起身就要离去,萧逸却先行一步抓住她,一脸严肃,与刚才的轻佻相比简直胖若两人:“你真的一点都不关心我?一点都不在乎我这些年过得好不好?”
顾倾城在他的逼问下红了眼眶,半响后,她才艰难地吐出一句:“这很重要吗?”一直老死不相往来不就好了,还说这些干什么?
“对我来说,是。”萧逸盯着她,肯定道。若她告诉他,这五年,她同样过得撕心裂肺,没日没夜地念着他,那么他此刻站在这里,是有价值的,他要倾尽全力去争取,倾尽全力夺回她。
顾倾城扭过头去,眼神黯淡:“就算我说我关心,我在乎,然后呢?你能怎么样?别忘了我如今的身份,你还要叫我一声秦夫人。
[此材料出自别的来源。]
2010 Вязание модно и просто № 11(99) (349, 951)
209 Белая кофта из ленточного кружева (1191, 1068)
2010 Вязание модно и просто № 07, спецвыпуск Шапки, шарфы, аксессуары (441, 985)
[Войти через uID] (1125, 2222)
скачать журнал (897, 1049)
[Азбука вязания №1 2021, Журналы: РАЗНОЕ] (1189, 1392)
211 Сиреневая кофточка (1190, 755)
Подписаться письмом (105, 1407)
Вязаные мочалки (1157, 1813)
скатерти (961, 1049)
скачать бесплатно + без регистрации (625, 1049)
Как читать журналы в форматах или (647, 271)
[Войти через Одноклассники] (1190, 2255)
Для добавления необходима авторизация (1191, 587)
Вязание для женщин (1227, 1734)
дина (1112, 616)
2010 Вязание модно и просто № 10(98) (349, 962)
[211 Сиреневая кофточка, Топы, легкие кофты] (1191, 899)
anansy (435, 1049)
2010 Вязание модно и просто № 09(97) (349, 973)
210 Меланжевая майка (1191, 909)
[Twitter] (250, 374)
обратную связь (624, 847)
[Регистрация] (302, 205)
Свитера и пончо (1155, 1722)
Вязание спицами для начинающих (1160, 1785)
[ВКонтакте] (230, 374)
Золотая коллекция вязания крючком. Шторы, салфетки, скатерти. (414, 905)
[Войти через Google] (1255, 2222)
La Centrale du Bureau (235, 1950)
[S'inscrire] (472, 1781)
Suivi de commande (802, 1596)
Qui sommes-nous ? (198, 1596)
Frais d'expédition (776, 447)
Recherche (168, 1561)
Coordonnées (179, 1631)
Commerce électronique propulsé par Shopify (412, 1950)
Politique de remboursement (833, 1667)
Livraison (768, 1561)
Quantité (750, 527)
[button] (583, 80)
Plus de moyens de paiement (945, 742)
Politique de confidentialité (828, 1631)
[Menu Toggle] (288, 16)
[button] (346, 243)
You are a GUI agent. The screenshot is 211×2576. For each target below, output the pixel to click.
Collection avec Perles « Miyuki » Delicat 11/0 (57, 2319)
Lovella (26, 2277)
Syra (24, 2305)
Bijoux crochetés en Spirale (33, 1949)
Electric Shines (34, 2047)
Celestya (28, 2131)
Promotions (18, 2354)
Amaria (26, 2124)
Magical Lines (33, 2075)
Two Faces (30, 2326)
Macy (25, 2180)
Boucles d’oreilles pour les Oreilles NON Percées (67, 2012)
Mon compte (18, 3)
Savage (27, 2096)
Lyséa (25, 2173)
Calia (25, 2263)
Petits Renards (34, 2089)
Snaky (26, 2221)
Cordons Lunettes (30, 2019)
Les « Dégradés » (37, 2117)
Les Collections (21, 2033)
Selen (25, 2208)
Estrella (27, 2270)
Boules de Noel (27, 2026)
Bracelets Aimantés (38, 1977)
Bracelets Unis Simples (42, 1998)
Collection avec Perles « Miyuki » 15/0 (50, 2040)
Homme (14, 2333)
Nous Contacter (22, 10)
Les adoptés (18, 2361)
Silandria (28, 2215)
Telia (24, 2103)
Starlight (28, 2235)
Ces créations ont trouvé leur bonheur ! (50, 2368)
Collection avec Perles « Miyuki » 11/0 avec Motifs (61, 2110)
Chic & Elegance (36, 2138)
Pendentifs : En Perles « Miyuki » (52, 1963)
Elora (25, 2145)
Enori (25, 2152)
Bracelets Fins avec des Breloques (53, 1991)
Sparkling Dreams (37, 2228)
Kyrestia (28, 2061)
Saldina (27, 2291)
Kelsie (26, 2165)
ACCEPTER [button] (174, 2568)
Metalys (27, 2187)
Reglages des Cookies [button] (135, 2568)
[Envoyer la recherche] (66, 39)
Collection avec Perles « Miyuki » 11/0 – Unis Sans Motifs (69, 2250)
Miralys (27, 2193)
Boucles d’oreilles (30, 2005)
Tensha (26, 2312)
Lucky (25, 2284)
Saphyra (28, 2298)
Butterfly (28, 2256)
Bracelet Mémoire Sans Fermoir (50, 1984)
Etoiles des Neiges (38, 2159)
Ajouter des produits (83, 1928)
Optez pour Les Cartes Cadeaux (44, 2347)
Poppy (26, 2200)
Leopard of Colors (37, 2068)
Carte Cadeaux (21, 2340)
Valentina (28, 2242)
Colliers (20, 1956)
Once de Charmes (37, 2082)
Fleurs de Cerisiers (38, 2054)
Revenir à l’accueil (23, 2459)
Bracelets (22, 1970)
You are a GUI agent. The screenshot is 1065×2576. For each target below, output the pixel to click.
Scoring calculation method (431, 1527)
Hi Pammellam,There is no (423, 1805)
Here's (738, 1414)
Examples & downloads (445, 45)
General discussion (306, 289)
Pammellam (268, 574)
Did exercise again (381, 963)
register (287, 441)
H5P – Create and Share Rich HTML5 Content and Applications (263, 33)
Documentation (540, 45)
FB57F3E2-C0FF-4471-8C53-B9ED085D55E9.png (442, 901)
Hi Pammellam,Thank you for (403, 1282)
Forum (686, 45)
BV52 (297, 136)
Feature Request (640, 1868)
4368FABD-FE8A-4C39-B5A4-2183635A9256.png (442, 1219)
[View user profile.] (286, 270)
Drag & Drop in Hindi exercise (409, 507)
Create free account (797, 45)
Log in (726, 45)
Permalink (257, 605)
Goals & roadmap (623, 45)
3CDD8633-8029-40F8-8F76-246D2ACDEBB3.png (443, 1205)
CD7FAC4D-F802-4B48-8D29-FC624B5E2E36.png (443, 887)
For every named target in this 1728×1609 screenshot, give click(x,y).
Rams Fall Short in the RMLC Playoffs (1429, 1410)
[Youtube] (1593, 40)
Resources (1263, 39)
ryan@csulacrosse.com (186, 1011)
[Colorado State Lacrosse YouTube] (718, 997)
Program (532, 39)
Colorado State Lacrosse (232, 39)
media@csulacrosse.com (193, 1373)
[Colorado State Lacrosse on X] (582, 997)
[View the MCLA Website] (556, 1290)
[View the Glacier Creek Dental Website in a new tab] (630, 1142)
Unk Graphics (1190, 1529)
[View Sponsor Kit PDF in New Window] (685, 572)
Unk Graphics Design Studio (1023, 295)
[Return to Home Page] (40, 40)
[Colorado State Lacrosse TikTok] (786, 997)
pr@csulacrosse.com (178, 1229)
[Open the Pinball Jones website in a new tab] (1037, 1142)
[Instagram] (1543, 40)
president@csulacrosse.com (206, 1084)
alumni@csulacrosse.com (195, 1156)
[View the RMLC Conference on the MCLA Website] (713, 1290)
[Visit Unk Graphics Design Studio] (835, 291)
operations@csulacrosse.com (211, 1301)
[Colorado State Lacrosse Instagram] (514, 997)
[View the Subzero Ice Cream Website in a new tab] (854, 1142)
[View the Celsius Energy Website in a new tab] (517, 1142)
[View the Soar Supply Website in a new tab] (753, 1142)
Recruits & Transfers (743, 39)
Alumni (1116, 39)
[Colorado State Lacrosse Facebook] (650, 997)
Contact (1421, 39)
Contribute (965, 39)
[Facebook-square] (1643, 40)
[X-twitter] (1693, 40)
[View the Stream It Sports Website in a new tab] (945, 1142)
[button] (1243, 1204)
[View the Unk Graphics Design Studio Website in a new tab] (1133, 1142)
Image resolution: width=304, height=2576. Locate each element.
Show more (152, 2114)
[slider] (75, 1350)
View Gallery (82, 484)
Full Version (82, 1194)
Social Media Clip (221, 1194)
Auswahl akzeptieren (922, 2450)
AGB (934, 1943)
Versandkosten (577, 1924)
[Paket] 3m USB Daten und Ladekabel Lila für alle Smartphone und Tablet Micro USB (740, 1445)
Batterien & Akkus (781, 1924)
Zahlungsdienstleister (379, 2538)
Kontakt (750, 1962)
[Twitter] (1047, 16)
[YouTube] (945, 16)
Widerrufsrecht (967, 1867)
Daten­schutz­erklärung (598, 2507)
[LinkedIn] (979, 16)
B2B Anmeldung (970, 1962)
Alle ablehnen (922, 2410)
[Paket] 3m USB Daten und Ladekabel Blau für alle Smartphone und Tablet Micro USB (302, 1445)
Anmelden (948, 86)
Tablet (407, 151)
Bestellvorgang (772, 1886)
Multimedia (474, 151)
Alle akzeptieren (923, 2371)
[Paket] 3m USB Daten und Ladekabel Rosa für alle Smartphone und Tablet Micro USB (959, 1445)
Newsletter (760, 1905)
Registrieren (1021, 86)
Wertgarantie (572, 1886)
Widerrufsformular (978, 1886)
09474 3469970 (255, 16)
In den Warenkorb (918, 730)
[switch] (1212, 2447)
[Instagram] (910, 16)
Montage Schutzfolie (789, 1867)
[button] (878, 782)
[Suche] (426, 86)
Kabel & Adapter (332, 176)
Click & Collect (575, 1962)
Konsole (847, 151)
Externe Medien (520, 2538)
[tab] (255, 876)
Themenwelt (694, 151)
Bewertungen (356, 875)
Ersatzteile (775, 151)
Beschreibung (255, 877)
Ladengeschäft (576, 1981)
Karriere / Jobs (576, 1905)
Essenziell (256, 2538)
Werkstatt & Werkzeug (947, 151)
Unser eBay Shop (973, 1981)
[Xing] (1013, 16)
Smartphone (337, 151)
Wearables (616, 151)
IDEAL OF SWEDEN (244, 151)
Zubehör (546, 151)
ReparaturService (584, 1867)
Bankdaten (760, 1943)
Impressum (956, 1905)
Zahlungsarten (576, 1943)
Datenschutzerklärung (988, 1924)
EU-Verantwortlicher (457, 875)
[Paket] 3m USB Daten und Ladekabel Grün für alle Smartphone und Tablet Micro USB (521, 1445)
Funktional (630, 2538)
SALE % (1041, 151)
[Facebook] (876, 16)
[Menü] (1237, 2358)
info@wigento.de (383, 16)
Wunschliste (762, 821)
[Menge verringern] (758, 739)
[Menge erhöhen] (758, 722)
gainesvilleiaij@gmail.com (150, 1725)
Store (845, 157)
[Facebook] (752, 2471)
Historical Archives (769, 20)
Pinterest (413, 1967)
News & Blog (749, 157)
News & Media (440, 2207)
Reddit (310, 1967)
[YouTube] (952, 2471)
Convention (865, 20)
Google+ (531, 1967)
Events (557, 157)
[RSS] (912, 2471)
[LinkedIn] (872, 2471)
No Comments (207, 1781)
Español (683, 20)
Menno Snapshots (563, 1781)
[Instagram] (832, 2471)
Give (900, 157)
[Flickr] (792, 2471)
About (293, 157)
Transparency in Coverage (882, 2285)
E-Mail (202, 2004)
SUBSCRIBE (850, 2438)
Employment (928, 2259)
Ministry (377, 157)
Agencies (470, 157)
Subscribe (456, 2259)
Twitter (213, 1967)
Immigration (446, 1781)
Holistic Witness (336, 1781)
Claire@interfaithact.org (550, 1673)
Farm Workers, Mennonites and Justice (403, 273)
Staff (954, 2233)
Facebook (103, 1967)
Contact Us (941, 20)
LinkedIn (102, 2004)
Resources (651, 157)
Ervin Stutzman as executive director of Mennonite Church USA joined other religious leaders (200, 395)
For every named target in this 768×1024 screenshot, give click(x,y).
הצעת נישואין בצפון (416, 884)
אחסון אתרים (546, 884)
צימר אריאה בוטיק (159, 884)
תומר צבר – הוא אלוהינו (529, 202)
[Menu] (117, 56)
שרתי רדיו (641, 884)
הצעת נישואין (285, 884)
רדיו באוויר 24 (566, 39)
”
“你还在怨我,对吗?”萧逸松开她的手。
萧逸这句话,令顾倾城想起最难熬的时光。
她怎么可能不怨,他父亲悬梁自尽的惨状,妹妹病的稀里糊涂的样子到如今还是历历在目,让她没想一次,心就抽痛一次。
泪水一滴一滴滚落下来:“是,我在怨你,我甚至是恨你,恨得巴不得抽你的筋扒你的皮。当年又不是你,我爹不会惨死,我妹妹不会因此大病一场,顾家也不会散。萧逸,你怎么可以...当年要不是我爹,你会有今天吗?为了你的仕途前程,你下手就这么狠,连一点余地都不留。”
顾倾城的眼泪,让萧逸心一阵痛。
他伸手想去擦拭,却被她倔强地躲开,手一时僵在半空,伸也不是,收也不是。
“倾城,为什么你就那么认定,当时是我错了呢?”萧逸苦笑了下,收回了手。
“我有我的立场,我当时是太子的人,替太子调查,又有什么错?当时七皇子谋朝串位,你爹和他的关系模糊不清,当时从你爹账房找出的那些来历不明的账单,白纸黑字清清楚楚,每一页都是不利他的证据。而且那个时候,也不过是抓你爹去审问而已,若你爹真的清白,他还是可以无罪释放的......”五年前的事,他欠她一个解释,现在再提,虽然有些晚,但如果说出来,可以缓解她心中的怨,那么他愿意说。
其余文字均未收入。